Hon. Temporary Deputy Speaker, I want to also urge the CMA to be inclusive because this is not the end. This is just the end of one very important stage but it will also mark the beginning of a very important stage, which is actually the Third Reading which requires now serious engagement in terms of the amendments which will come through. I would want them in their own volition to be inclusive because what came out when we consulted with the other stakeholders is that it appeared they were a bit taken by surprise because they said that some of these things were not discussed with the market players. I want to urge CMA to ensure that there are consultations amongst all the stakeholders. Otherwise, even if they do not do so, my Committee will organise a joint meeting with the players and CMA. We want to arbitrate and ensure that on the issues that CMA and the marketers are raising, a middle ground must be found so that this Bill is generally acceptable to the players and the regulator at the same time.
Hon. Temporary Deputy Speaker, on the issue of the futures market which the Members have spoken about--- We are talking about the futures market for the financial products and the futures market for the commodities market where, for example, we can have futures arrangements for oil or any other commodity for that matter. I think somebody has said that the CMA has moved ahead of the market in terms of really developing a law before the products are developed. So, we are going to look at our middle ground. So, because the CMA has preceded the market, we will want them to ensure that the rules which come should not be as stringent as to really discourage the
(Hon. (Ms.) Shebesh): Hon. Members, I am going to use Standing Order No.53(3) to defer the putting of this Question to tomorrow and ask that the next Order be read.
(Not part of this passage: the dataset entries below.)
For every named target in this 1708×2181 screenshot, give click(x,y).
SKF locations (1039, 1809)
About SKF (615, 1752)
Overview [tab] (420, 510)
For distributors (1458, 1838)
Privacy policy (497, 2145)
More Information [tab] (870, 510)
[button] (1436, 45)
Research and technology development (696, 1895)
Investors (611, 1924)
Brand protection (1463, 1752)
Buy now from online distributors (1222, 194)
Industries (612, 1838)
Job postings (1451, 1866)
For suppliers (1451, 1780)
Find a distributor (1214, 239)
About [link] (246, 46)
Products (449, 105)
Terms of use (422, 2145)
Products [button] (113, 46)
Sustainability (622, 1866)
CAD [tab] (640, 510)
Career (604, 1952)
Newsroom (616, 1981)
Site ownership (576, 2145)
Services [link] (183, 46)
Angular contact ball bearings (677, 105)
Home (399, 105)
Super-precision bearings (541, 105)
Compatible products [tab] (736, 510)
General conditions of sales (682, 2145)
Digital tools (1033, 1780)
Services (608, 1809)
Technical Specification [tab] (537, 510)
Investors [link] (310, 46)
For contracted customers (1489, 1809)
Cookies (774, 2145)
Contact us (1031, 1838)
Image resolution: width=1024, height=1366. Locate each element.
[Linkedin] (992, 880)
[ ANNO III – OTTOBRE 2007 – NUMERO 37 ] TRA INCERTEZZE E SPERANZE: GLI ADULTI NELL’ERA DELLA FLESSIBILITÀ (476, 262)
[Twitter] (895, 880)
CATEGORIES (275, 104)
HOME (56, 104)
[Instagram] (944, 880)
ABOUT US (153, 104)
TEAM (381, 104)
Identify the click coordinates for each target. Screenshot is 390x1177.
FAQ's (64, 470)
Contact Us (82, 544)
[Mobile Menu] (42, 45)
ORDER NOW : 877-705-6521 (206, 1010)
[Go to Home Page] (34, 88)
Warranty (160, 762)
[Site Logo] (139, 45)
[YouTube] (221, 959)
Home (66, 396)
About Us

Hon. Temporary Deputy Speaker, I wish to seek your indulgence that we defer this Order and the subsequent Order because it is also with my Committee. We should defer all the Orders that concern my Committee, so that we can deal with them in the next Sitting or as and when they will appear on the Order Paper again. We have quite a difficult time in my Committee because we are looking at many Bills at the same time, and there is one that has really attracted a lot of public participation which has really occupied us. I seek your indulgence that we defer these Orders until the next Sitting or next week.
(Hon. (Ms.) Shebesh): So, it is my understanding that you would like us to defer Order Nos.10, 11 and 12?
Yes, hon. Temporary Deputy Speaker.
(Hon. (Ms.) Shebesh): It is granted because you have done a very good job on the Bill that we have just discussed. You have also explained clearly that you have a huge workload. We want good work done by the Committees and so, we will defer those Orders.